Material for this exercise:
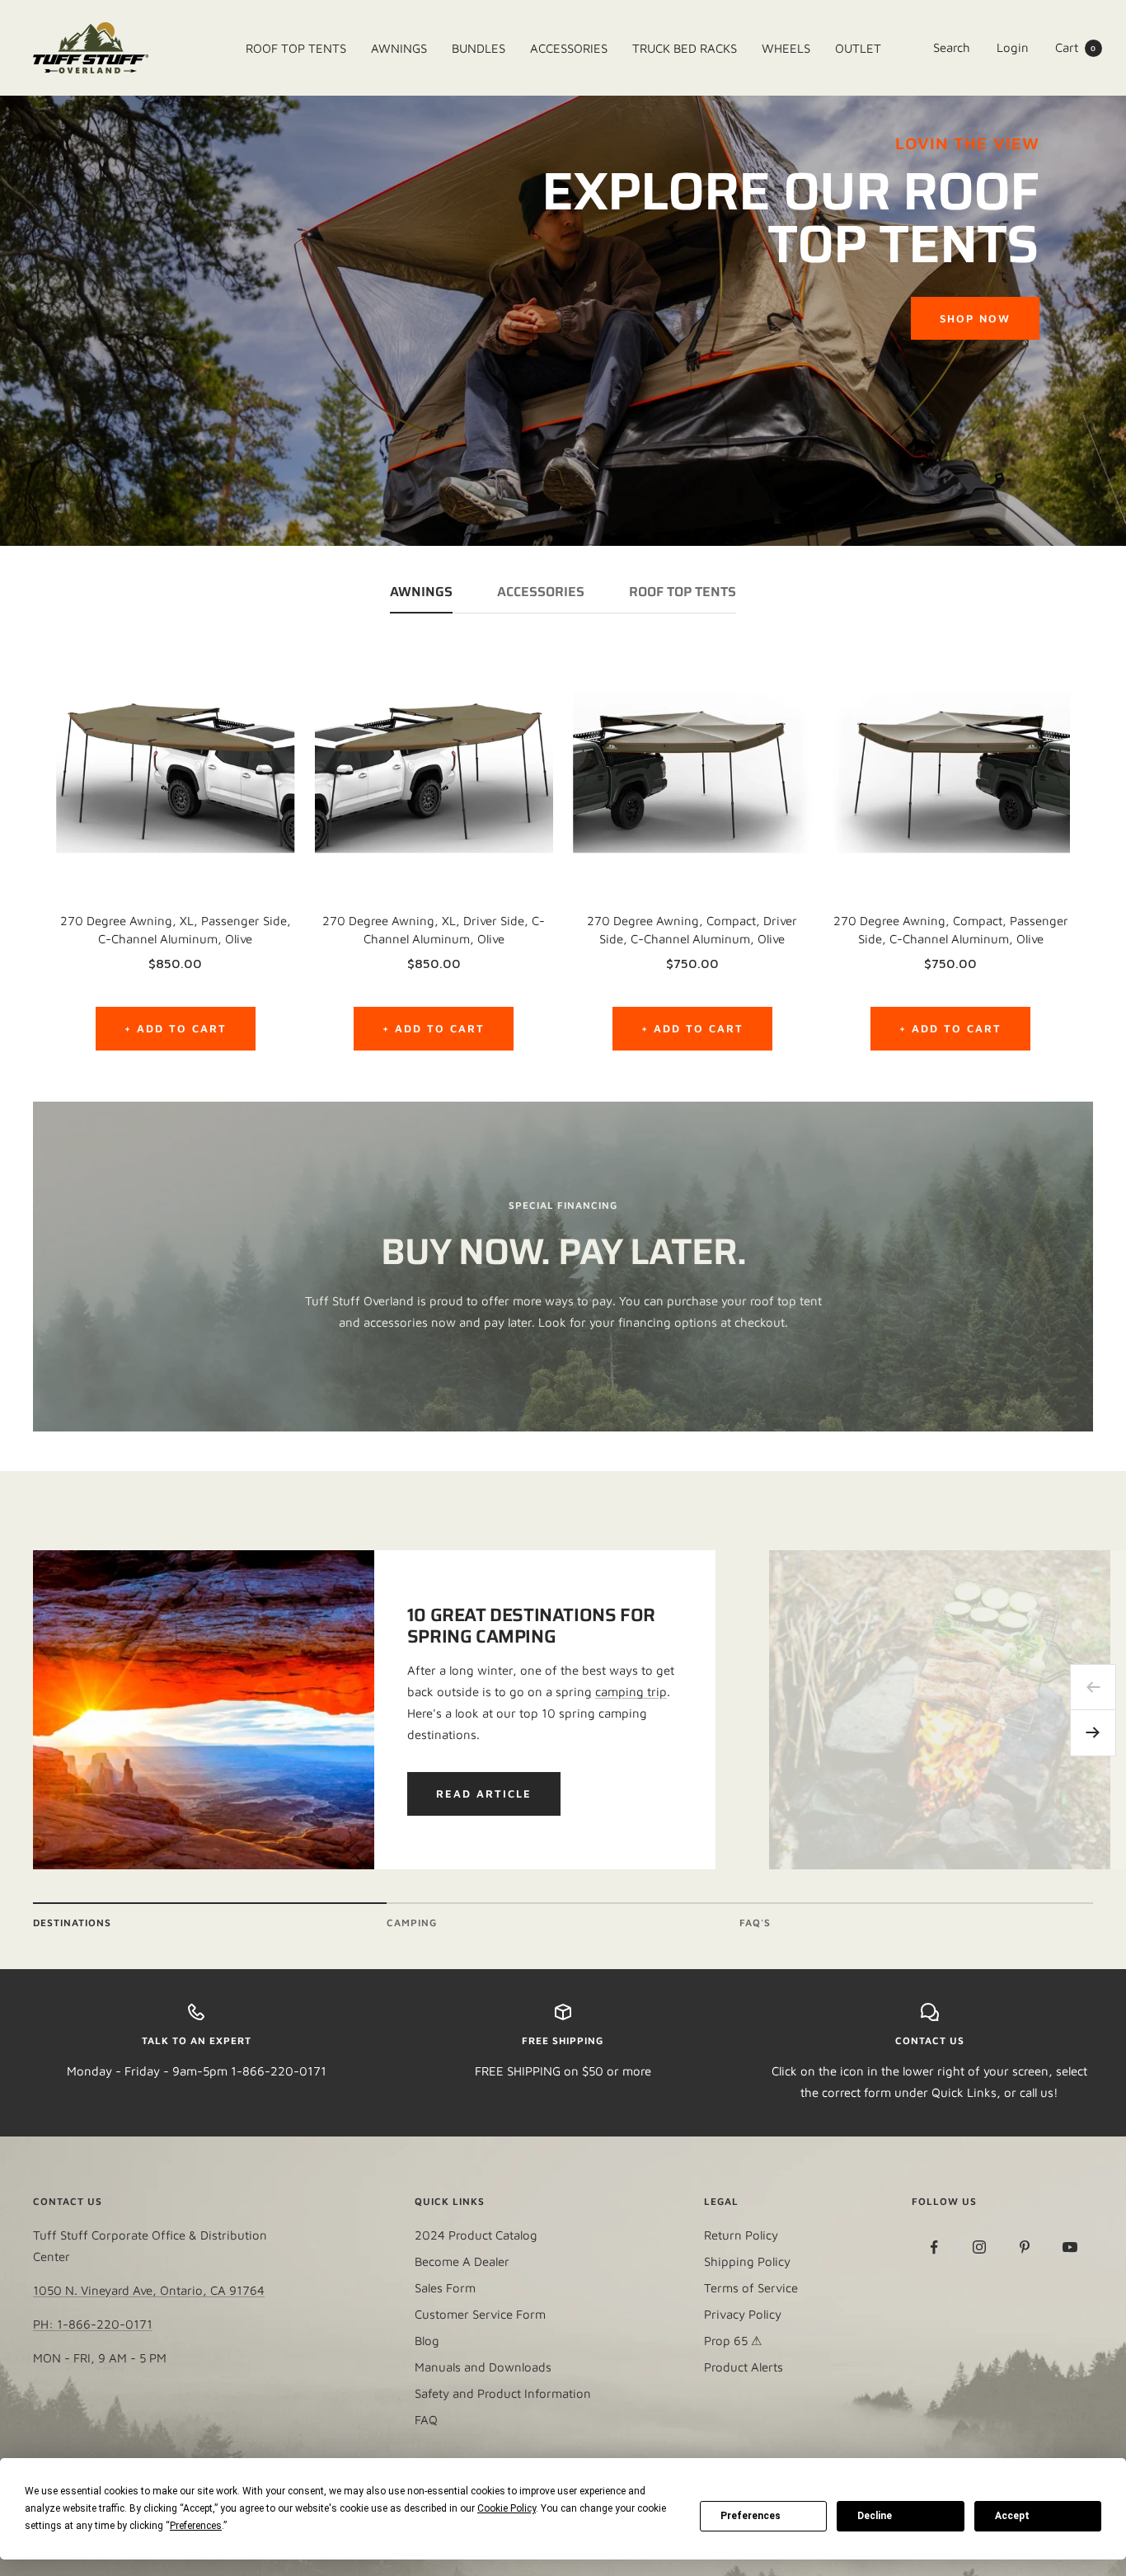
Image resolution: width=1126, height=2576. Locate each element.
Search (951, 47)
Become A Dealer (462, 2261)
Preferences (750, 2516)
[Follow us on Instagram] (979, 2247)
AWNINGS (421, 593)
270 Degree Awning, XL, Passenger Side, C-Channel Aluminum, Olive (175, 930)
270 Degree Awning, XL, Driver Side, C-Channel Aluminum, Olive (433, 930)
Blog (427, 2341)
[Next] (1093, 1733)
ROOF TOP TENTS (682, 593)
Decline (874, 2516)
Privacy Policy (742, 2314)
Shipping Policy (747, 2261)
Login (1013, 47)
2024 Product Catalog (476, 2235)
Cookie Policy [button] (506, 2508)
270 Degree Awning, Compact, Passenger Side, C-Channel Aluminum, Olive (950, 930)
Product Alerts (743, 2367)
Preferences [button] (196, 2525)
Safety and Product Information (503, 2393)
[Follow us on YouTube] (1070, 2247)
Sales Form (445, 2288)
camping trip (631, 1692)
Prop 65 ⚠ (733, 2341)
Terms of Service (751, 2288)
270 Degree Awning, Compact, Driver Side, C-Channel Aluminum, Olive (692, 930)
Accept (1012, 2516)
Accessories (540, 593)
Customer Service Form (480, 2314)
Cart (1075, 47)
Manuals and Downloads (483, 2367)
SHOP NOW (975, 318)
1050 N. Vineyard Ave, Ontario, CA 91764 (149, 2290)
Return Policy (741, 2235)
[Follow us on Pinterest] (1025, 2247)
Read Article (484, 1793)
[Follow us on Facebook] (934, 2247)
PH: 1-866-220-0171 (92, 2324)
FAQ (426, 2420)
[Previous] (1093, 1687)
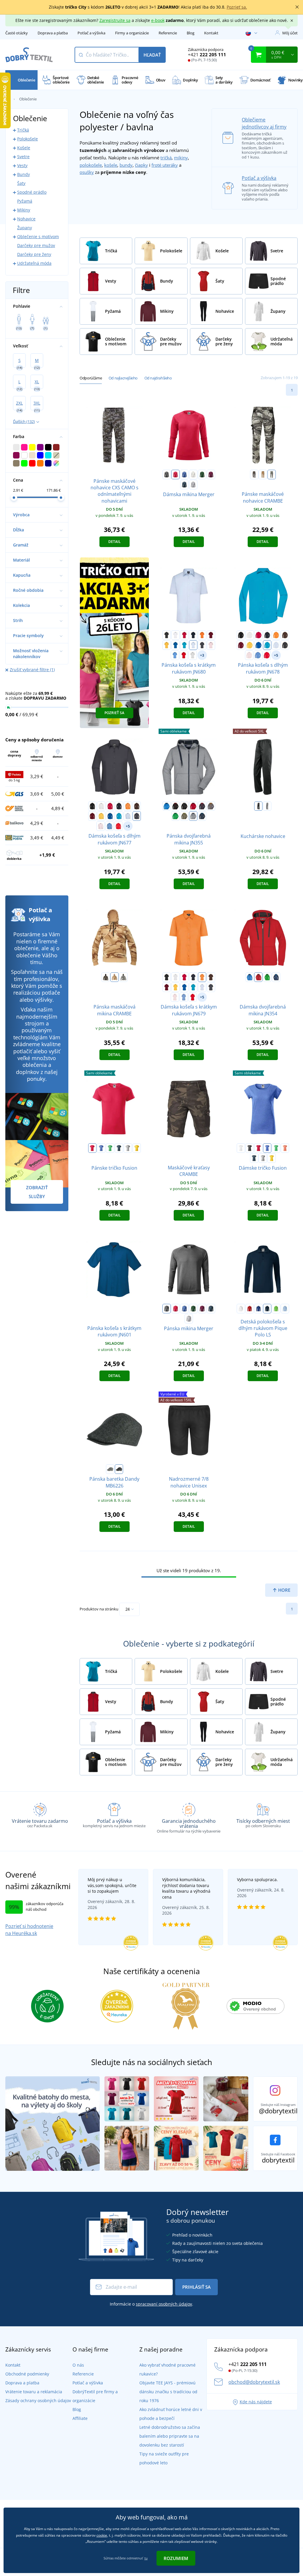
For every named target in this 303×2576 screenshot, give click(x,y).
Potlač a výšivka (91, 33)
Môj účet (290, 33)
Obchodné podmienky (27, 2374)
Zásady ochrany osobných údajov (38, 2400)
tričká (166, 158)
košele (110, 165)
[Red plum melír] (211, 474)
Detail (114, 541)
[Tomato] (184, 655)
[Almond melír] (193, 474)
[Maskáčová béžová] (263, 474)
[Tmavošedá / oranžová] (211, 806)
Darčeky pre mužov (36, 245)
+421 (207, 54)
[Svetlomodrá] (193, 645)
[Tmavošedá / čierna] (119, 1469)
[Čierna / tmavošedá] (184, 806)
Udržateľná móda (34, 263)
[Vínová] (211, 635)
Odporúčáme (91, 378)
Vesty (22, 165)
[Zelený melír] (110, 1148)
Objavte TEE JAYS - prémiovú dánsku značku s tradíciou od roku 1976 (168, 2391)
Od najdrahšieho (158, 378)
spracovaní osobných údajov (164, 2304)
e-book (158, 20)
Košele (23, 147)
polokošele (91, 165)
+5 (276, 655)
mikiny (181, 158)
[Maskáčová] (254, 474)
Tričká (23, 130)
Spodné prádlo (31, 192)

Work order:
Select from the material above each line in which the string "Aluminum" appears, and list those lines.

Final answer:
270 Degree Awning, XL, Passenger Side, C-Channel Aluminum, Olive (175, 930)
270 Degree Awning, XL, Driver Side, C-Channel Aluminum, Olive (433, 930)
270 Degree Awning, Compact, Passenger Side, C-Channel Aluminum, Olive (950, 930)
270 Degree Awning, Compact, Driver Side, C-Channel Aluminum, Olive (692, 930)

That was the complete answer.